Each input file contains one test case. Each case contains a positive integer N, followed by N lines of student information. Each line contains a student's namegenderID and grade, separated by a space, where name and ID are strings of no more than 10 characters with no space, gender is either F (female) or M (male), and grade is an integer between 0 and 100. It is guaranteed that all the grades are distinct.

Output Specification:

For each test case, output in 3 lines. The first line gives the name and ID of the female student with the highest grade, and the second line gives that of the male student with the lowest grade.

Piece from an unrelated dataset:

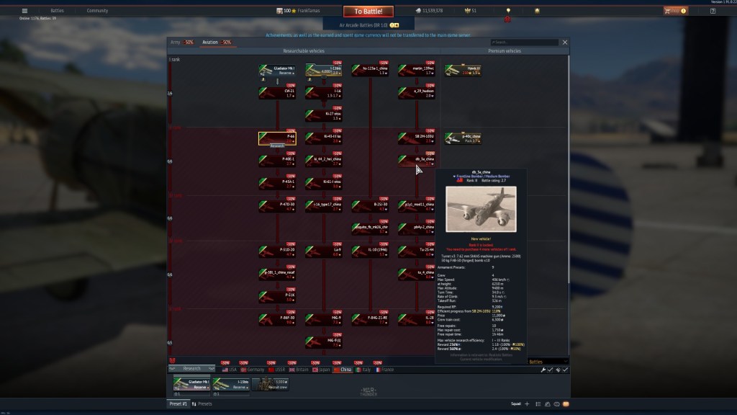
Task: Expand the Presets list
Action: coord(204,404)
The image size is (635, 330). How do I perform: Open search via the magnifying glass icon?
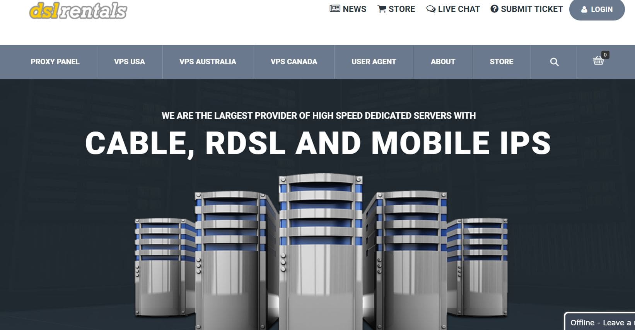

The third line gives the difference grade​F​​−grade​M​​. If one such kind of student is missing, output Absent in the corresponding line, and output NA in the third line instead.

Sample Input 1:

3
Joe M Math990112 89
Mike M CS991301 100
Mary F EE990830 95

Sample Output 1:

Mary EE990830
Joe Math990112
6

Sample Input 2:

1
Jean M AA980920 60

Sample Output 2:

Absent
Jean AA980920
NA
 #include <iostream>
#include <string>
#include <cstring>
#include <algorithm>
using namespace std;
struct node
{
string name;
char sex;
string id;
int score;
}a[];
int main()
{
int n;
while(cin>>n){
int num_M=,num_F=;
int index_M=,index_F=;
int min_M=,max_F=;
for(int i=;i<n;i++){
cin>>a[i].name>>a[i].sex>>a[i].id>>a[i].score;
if(a[i].sex=='M'){
num_M++;
if(a[i].score<min_M){
index_M=i;
min_M=a[i].score;
}
}else if(a[i].sex=='F'){
num_F++;
if(a[i].score>max_F){
index_F=i;
max_F=a[i].score;
}
} }
if(num_F==){
cout<<"Absent"<<endl;
}else{
cout<<a[index_F].name<<" "<<a[index_F].id<<endl;
}
if(num_M==){
cout<<"Absent"<<endl;
}else{
cout<<a[index_M].name<<" "<<a[index_M].id<<endl;
}
if(num_M==||num_F==){
cout<<"NA"<<endl;
}else{
cout<<a[index_F].score-a[index_M].score<<endl;
}
}
return ;
}

PAT (Advanced Level) Practice 1036 Boys vs Girls (25 分)的更多相关文章

  1. PAT (Advanced Level) Practice 1027 Colors in Mars (20 分) 凌宸1642

    PAT (Advanced Level) Practice 1027 Colors in Mars (20 分) 凌宸1642 题目描述: People in Mars represent the c ...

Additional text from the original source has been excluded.